Repórter News - reporternews.com.br
Cidades/Geral
Domingo - 19 de Agosto de 2007 às 10:47

    Imprimir


Às nove horas da manhã o tinir do sino dourado, balançando feito chocalho nas mãos do coordenador da faculdade, indica que é hora dos futuros padres de Mato Grosso voltarem para a sala de aula. Os cursos de Filosofia e Teologia formam a base da grade curricular dos seminaristas. Ainda no início da juventude, eles sonham em cuidar da igreja e auxiliar milhares de fiéis que buscam na religião, inspiração para praticar o bem e respostas para as mais insanas ações praticadas pela espécie humana.

Segundo a igreja, só a fé pode afastar os desejos mais sombrios do coração do homem, responder as incertezas da vida e dar sentido à missão de cada um na Terra.

Quem chega na 'Studium Eclesiástico Dom Aquino Corrêa' pela primeira vez, considerado instituto de pesquisa, pode se surpreender. No local funciona a faculdade que forma os novos padres mato-grossenses. Homens de batina, longos períodos de oração e ausência de computadores, internet e televisão - vícios da vida moderna - são apenas fruto da imaginação. A faculdade é como outra qualquer, aberta a toda a comunidade. Na sala de aula também há mulheres. São alunas que buscam ampliar o conhecimento com as faculdades de Teologia e Filosofia, cursos que duram seis anos. A faculdade também recebe freiras interessadas nas ciências que ajudam no entendimento das teorias religiosas.

Os seminários do século XXI também são equipados com os mais modernos recursos da tecnologia. Padre tem e-mail e gosta de um bom cinema. A sexta-feira é sagrada no internato. Este dia é dedicado à sessão de cinema. A sala da casa onde moram os padres não é tão moderna como aquelas instaladas nos shoppings, mas não faltam pipoca, guaraná e bons filmes para divertir os futuros padres. É claro que há exceções: literatura e cinema pornográfico, por exemplo, não entram no seminário.

A escolha do caminho

Os jovens seminaristas precisam entender muito das profecias bíblicas e das teorias da salvação, mas padre também deve conhecer pessoas, entender seus gostos, preferências e como a vida acontece fora de mosteiros, conventos e seminários. Por isso, bons filmes, esportes, férias, viagens, retiros e relacionamento com familiares e amigos fazem parte da rotina da formação de um padre. "Ele precisa escolher o caminho espontaneamente. O jovem é muito vulnerável. Não podemos forçá-lo a ser um padre. Ele tem que olhar o caminho, observar o que a vida oferece para um jovem, e escolher. Ele pode se dedicar integralmente a Jesus e à igreja, ou apenas à vida comum, ocupada com os prazeres da carne", explica o arcebispo de Cuiabá, Dom Milton Santos. O religioso esclarece que nem todos os seminaristas são ordenados padres. O estudo e o internato são uma fase de preparação e reflexão. Quem não resistir às privações da carreira pode desistir.

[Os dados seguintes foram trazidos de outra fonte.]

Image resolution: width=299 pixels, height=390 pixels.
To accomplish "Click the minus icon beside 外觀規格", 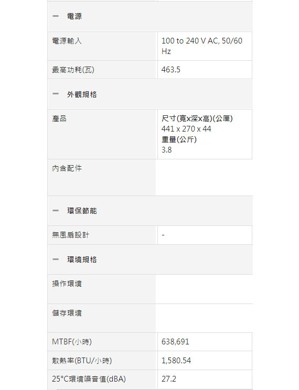I will (x=56, y=94).
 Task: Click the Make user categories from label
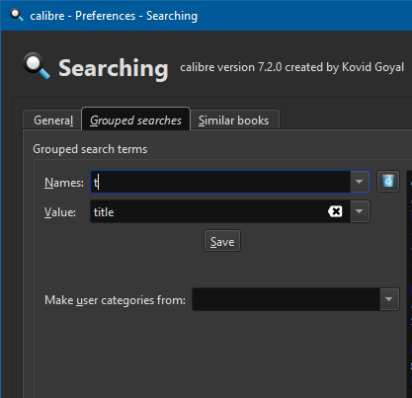[115, 300]
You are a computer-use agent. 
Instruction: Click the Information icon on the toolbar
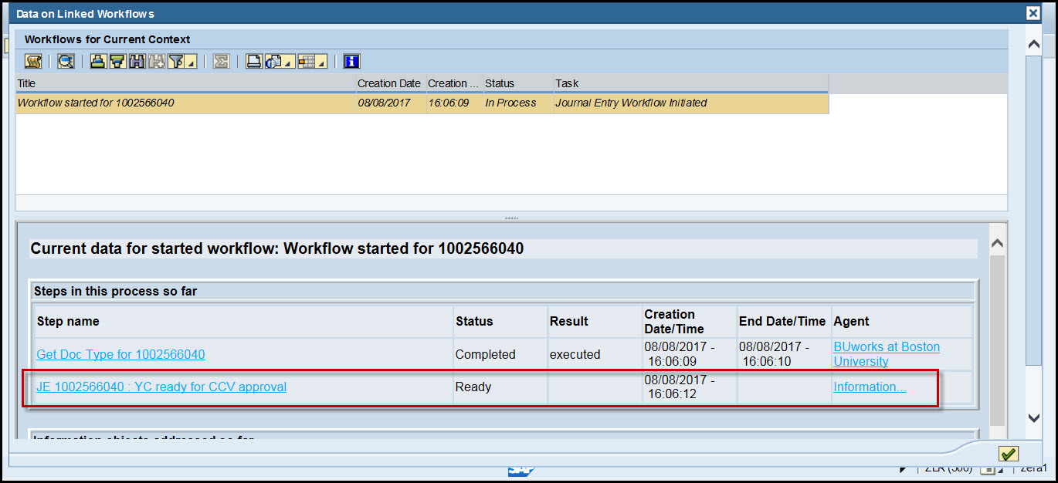[351, 61]
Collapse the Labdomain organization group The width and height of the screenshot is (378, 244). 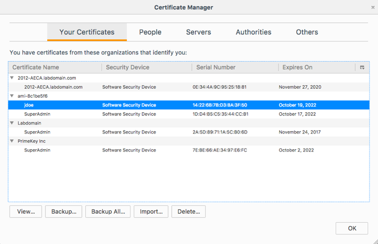click(12, 123)
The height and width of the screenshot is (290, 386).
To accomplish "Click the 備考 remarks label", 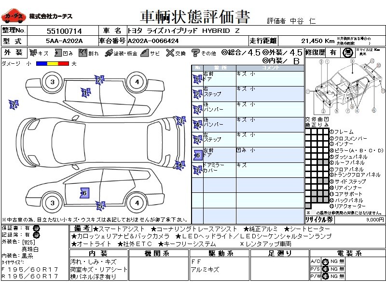I will point(80,229).
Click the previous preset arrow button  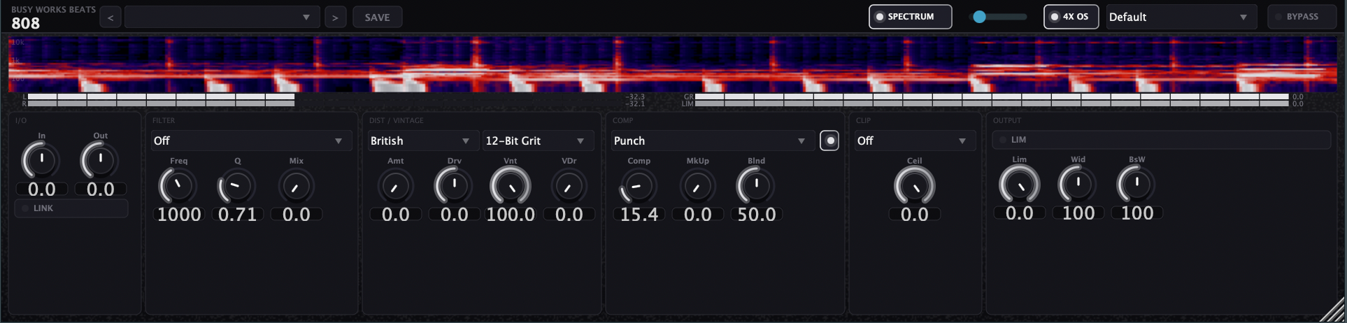(x=111, y=17)
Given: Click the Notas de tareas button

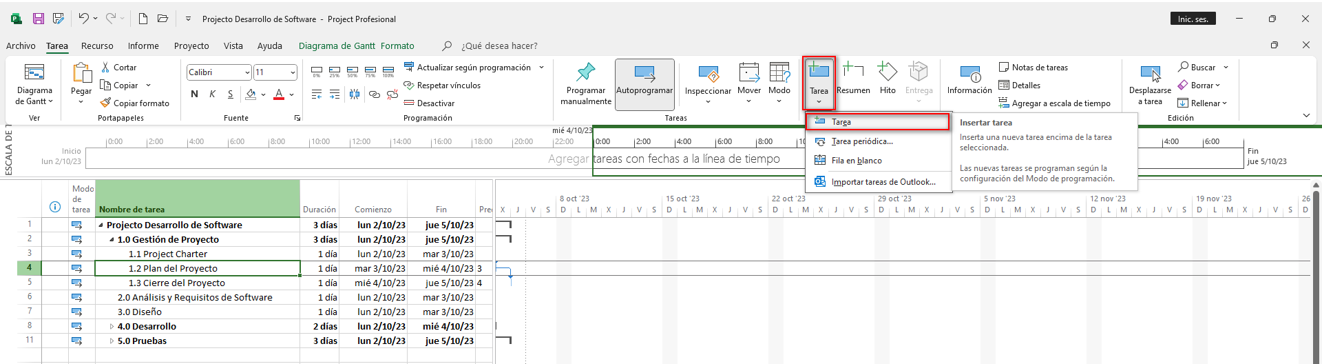Looking at the screenshot, I should point(1033,68).
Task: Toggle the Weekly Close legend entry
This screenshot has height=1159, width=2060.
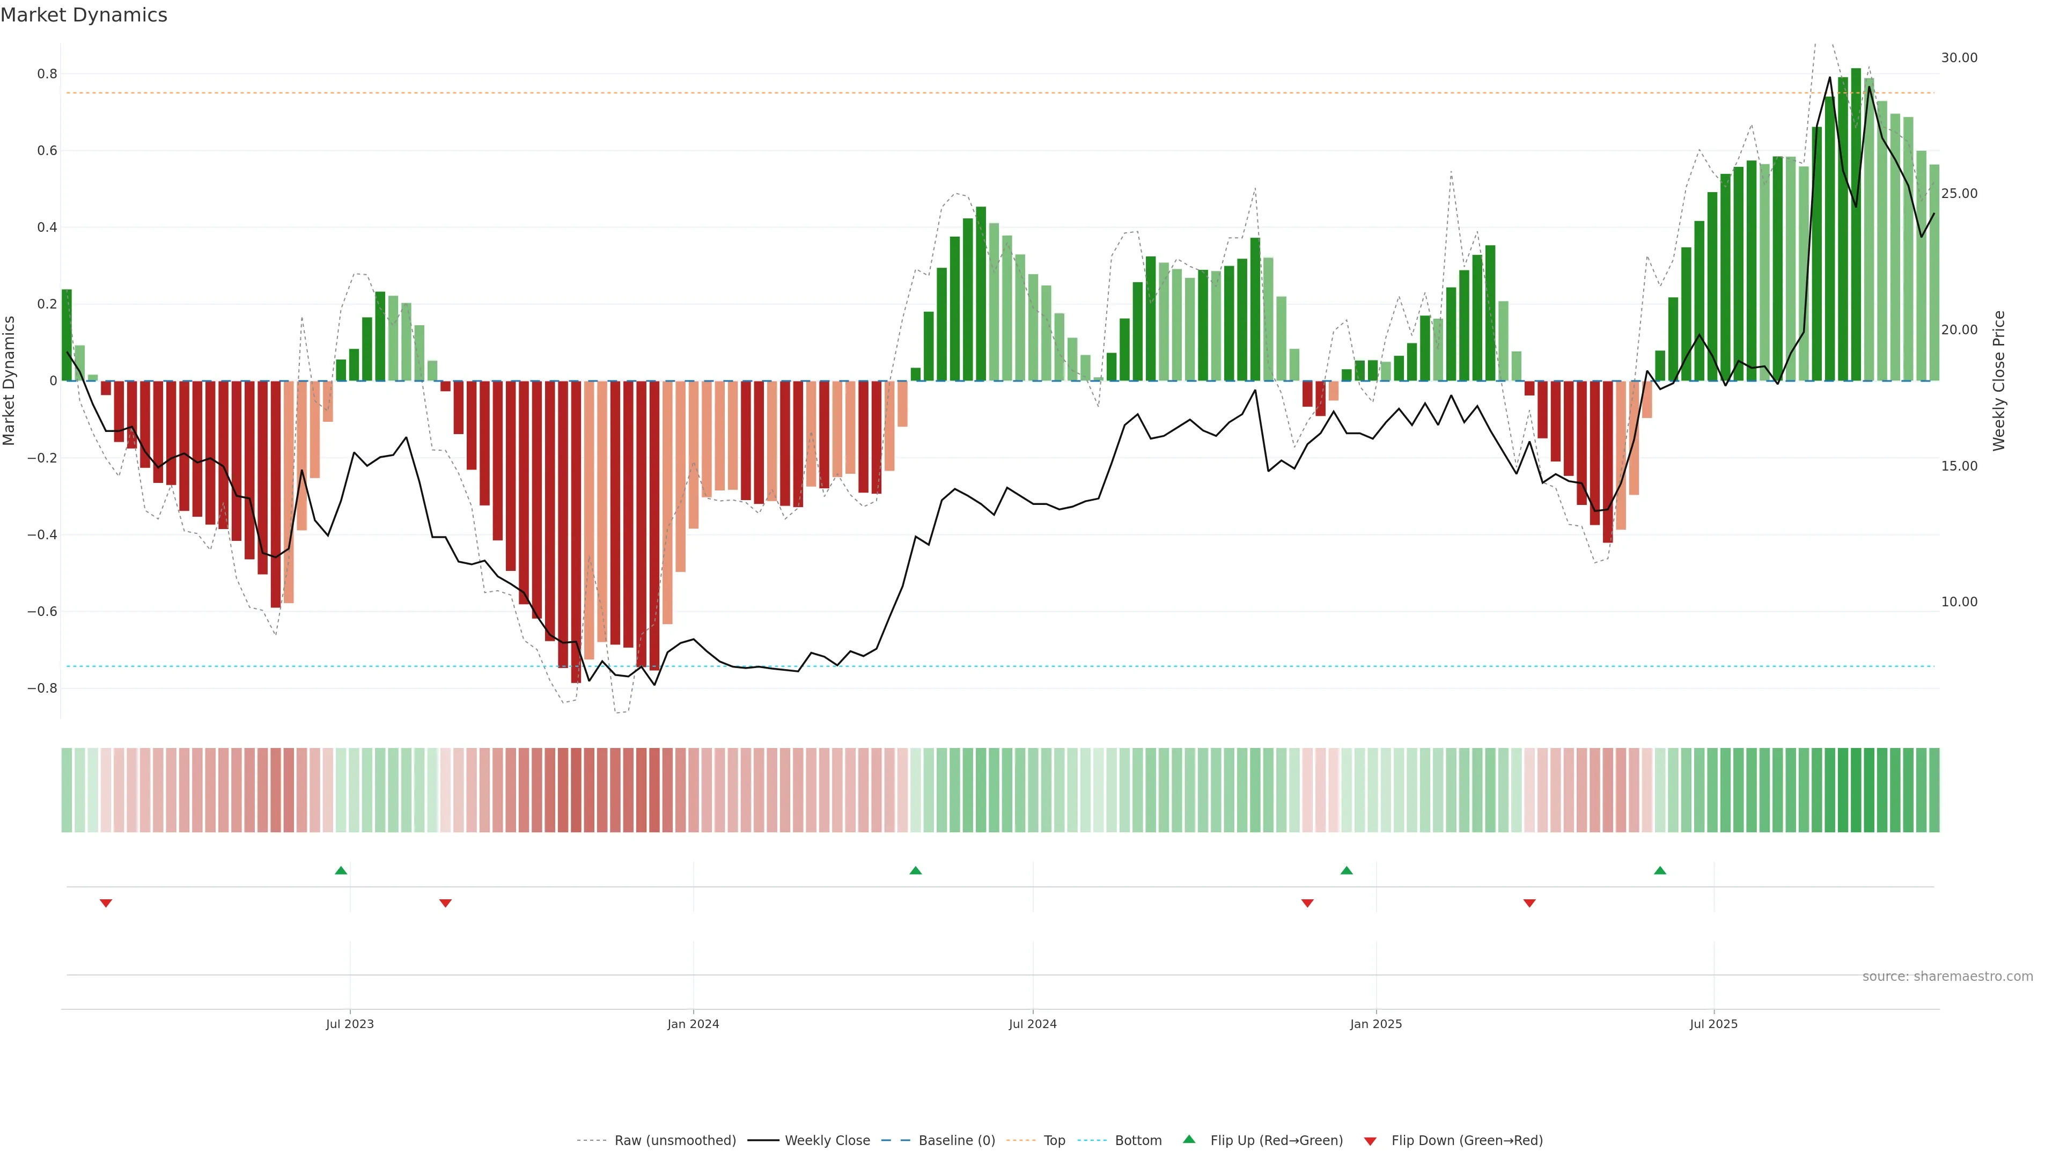Action: coord(827,1141)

Os números são testemunhas dos obstáculos existentes do celibato. Em Cuiabá, 150 jovens tentam entrar no seminário todos os anos. A escolha é rigorosa e os principais critérios são dedicação religiosa, saúde e inteligência intelectual. Só 30 deles conseguem ser aprovados. Porém, o mais surpreendente é que, em média, a igreja só consegue ordenar três padres por ano. O perfil desses jovens é de muita ligação com a igreja. Em geral, são de famílias devotas, freqüentam missas e participam das atividades litúrgicas desde a infância. Estão em uma fase que marca o fim da adolescência e início da vida adulta, têm idade entre 16 e 22 anos. O ano de 2008 pode ser especial para a igreja católica de Cuiabá. Dom Milton Santos deve ordenar cinco padres no final do próximo ano.

A formação de um padre, que pode durar de sete a dez anos, tem um baixo índice de conclusão. O desafio não está no aprendizado teórico, mas sim na resistência psicológica e no controle emocional. A abstinência de sexo, de qualquer material pornográfico, do relacionamento amoroso e das festas jovens, conhecidas como baladas, tem se mostrado uma barreira quase intransponível, que poucos jovens determinados têm conseguido superar.

A família

O momento da despedida quando o jovem troca a casa da família pelo seminário pode ser um duro golpe para os pais, quando eles discordam da escolha do filho. Mas também pode ser uma data inesquecível para uma família devota. São situações opostas que foram vivenciadas pelas famílias de George da Silva e de Alex dos Reis de Moraes.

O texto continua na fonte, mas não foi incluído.